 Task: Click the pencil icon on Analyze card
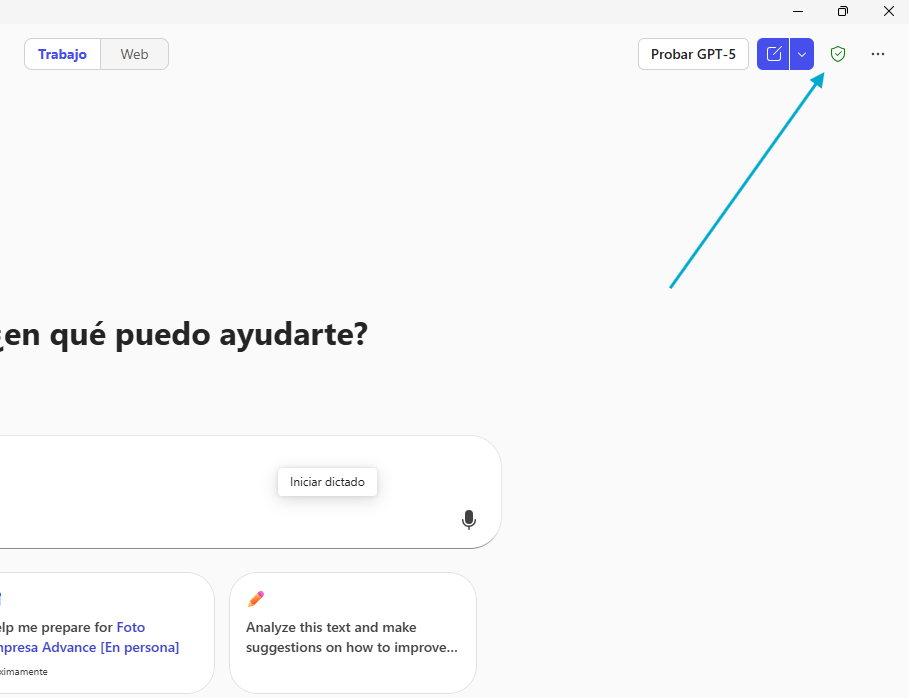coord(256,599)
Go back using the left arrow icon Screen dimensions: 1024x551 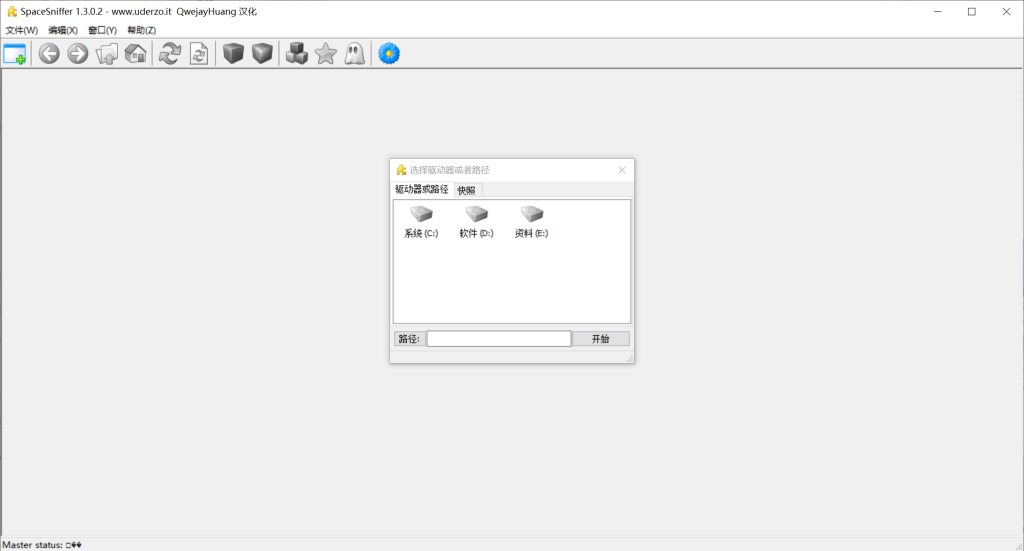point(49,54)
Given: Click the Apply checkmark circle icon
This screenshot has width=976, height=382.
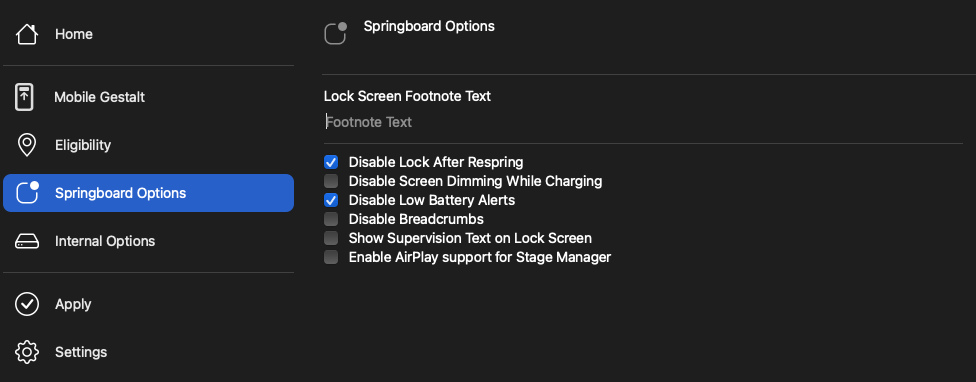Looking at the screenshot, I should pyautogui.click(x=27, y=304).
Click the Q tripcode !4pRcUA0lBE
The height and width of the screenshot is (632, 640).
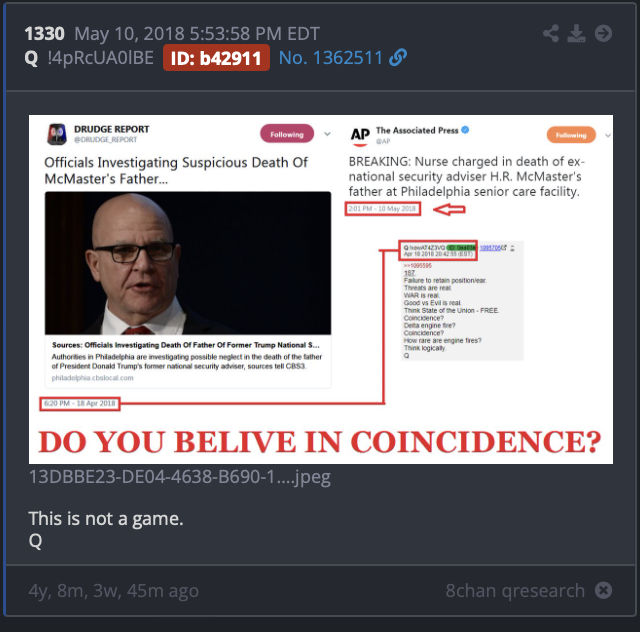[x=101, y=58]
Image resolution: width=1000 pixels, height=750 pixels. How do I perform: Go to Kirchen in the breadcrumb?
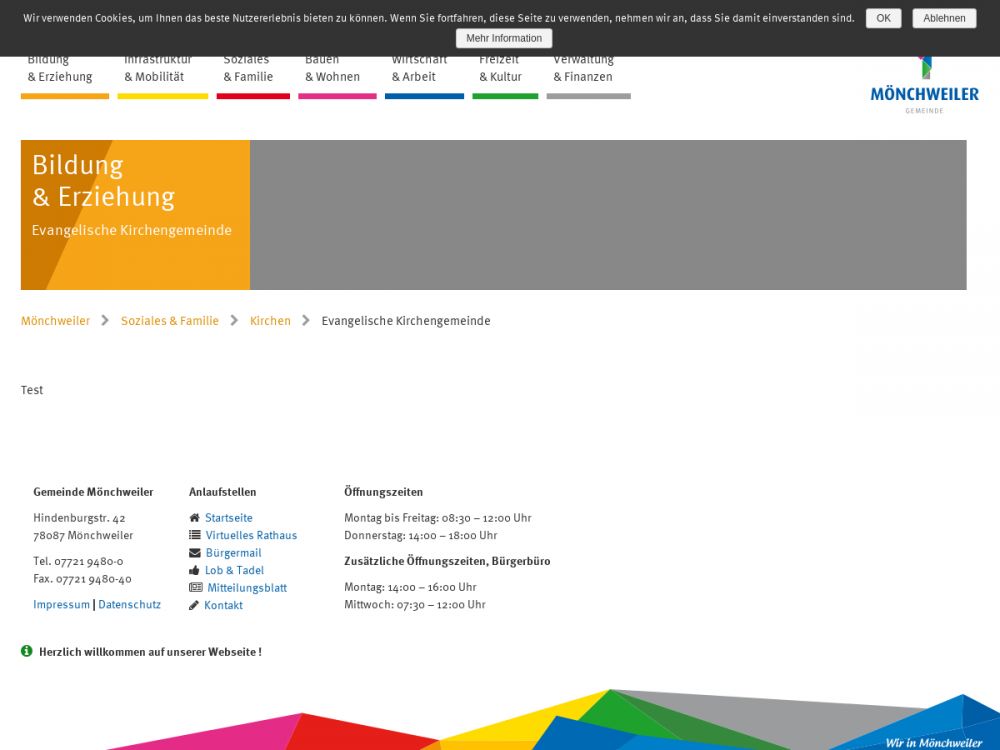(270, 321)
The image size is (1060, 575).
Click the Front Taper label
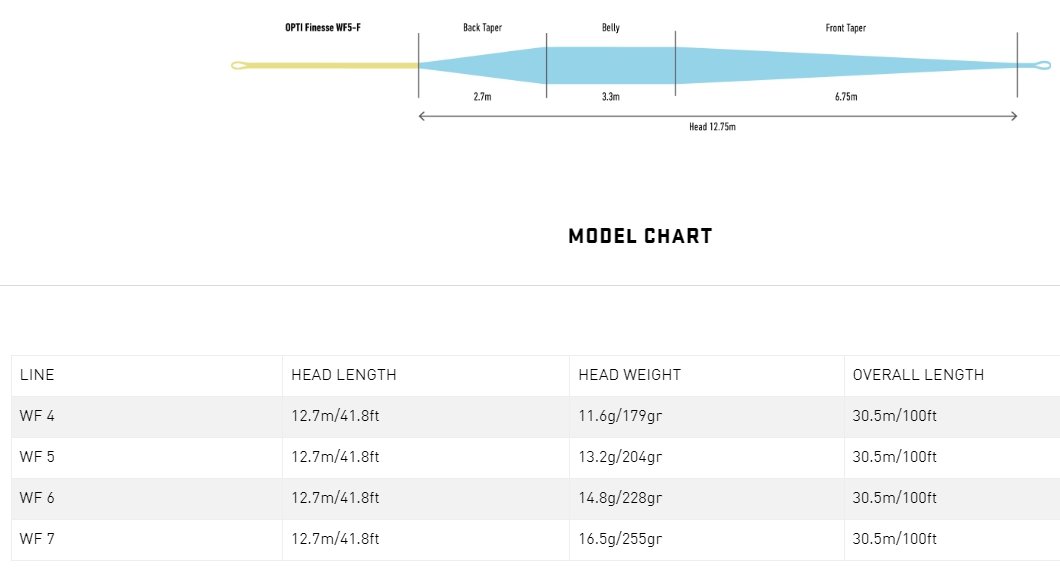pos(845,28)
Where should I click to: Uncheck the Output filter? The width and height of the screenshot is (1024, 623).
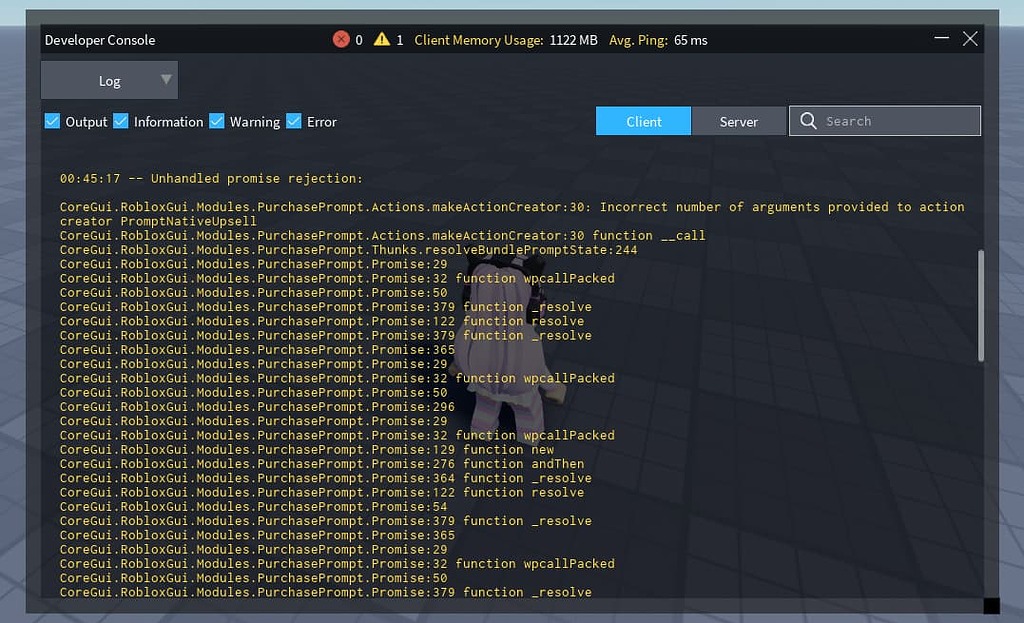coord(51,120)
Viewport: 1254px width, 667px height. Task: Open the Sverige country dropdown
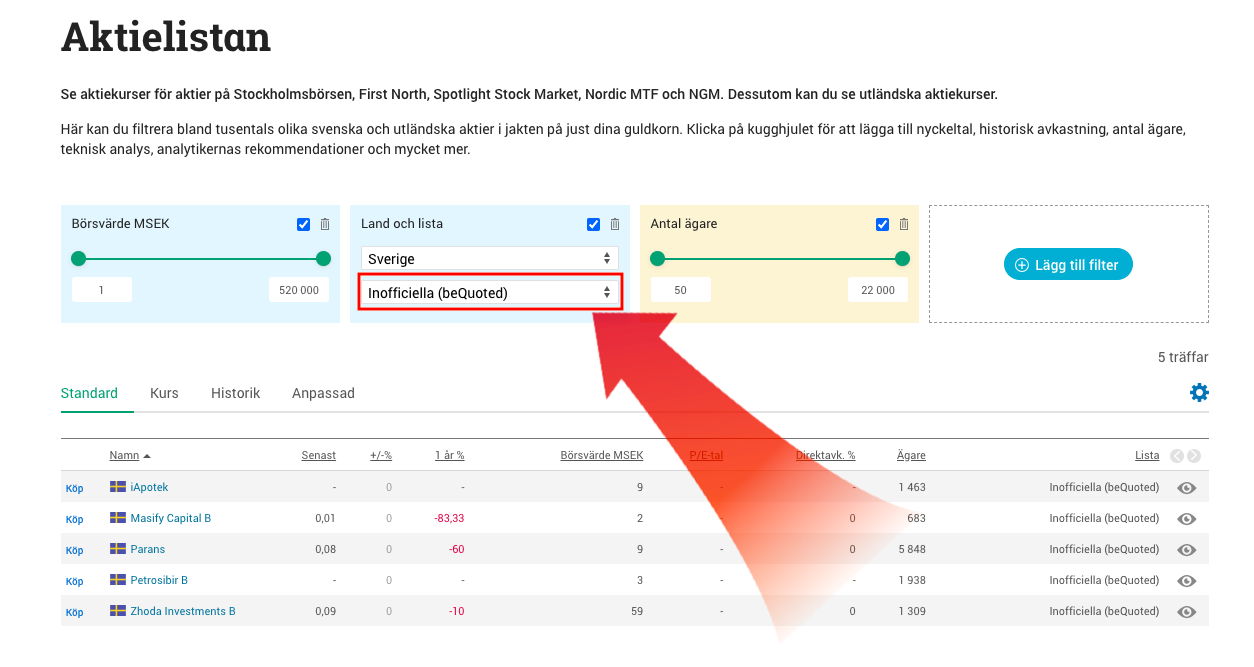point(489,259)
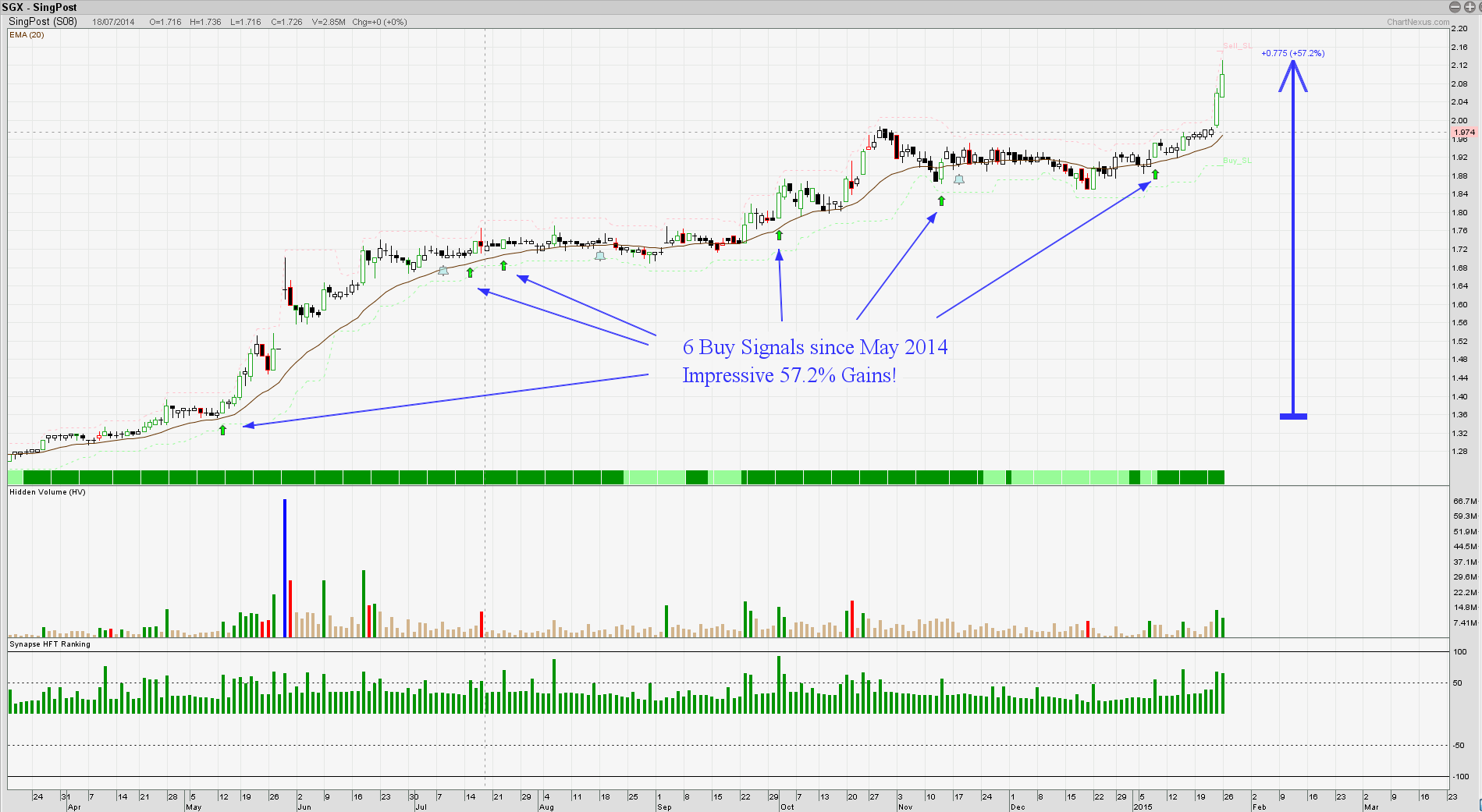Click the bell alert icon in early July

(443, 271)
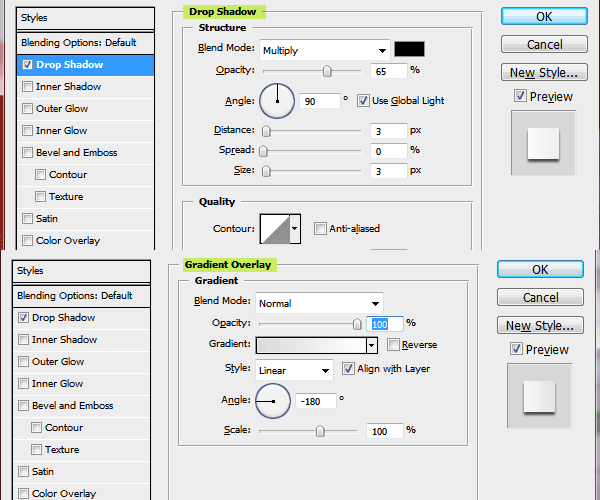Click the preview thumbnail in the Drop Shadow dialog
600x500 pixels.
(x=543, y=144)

+++

→ TASK DETAILS
The answer must be an exact copy of the lines from the one that holds "The height and" through the end of the data, both included, with no pictures.

→ RESULT
The height and width of the screenshot is (632, 640).
[x=101, y=58]
Image resolution: width=1000 pixels, height=750 pixels. How do I perform: Go to Kirchen in the breadcrumb?
(270, 321)
The image size is (1060, 575).
Click the Front Taper label
pos(845,28)
Where should I click to: Uncheck the Output filter? The width and height of the screenshot is (1024, 623).
coord(51,120)
Viewport: 1254px width, 667px height. Task: Open the Sverige country dropdown
point(489,259)
Click the bell alert icon in early July

(443, 271)
Click the preview thumbnail in the Drop Shadow dialog
600x500 pixels.
(x=543, y=144)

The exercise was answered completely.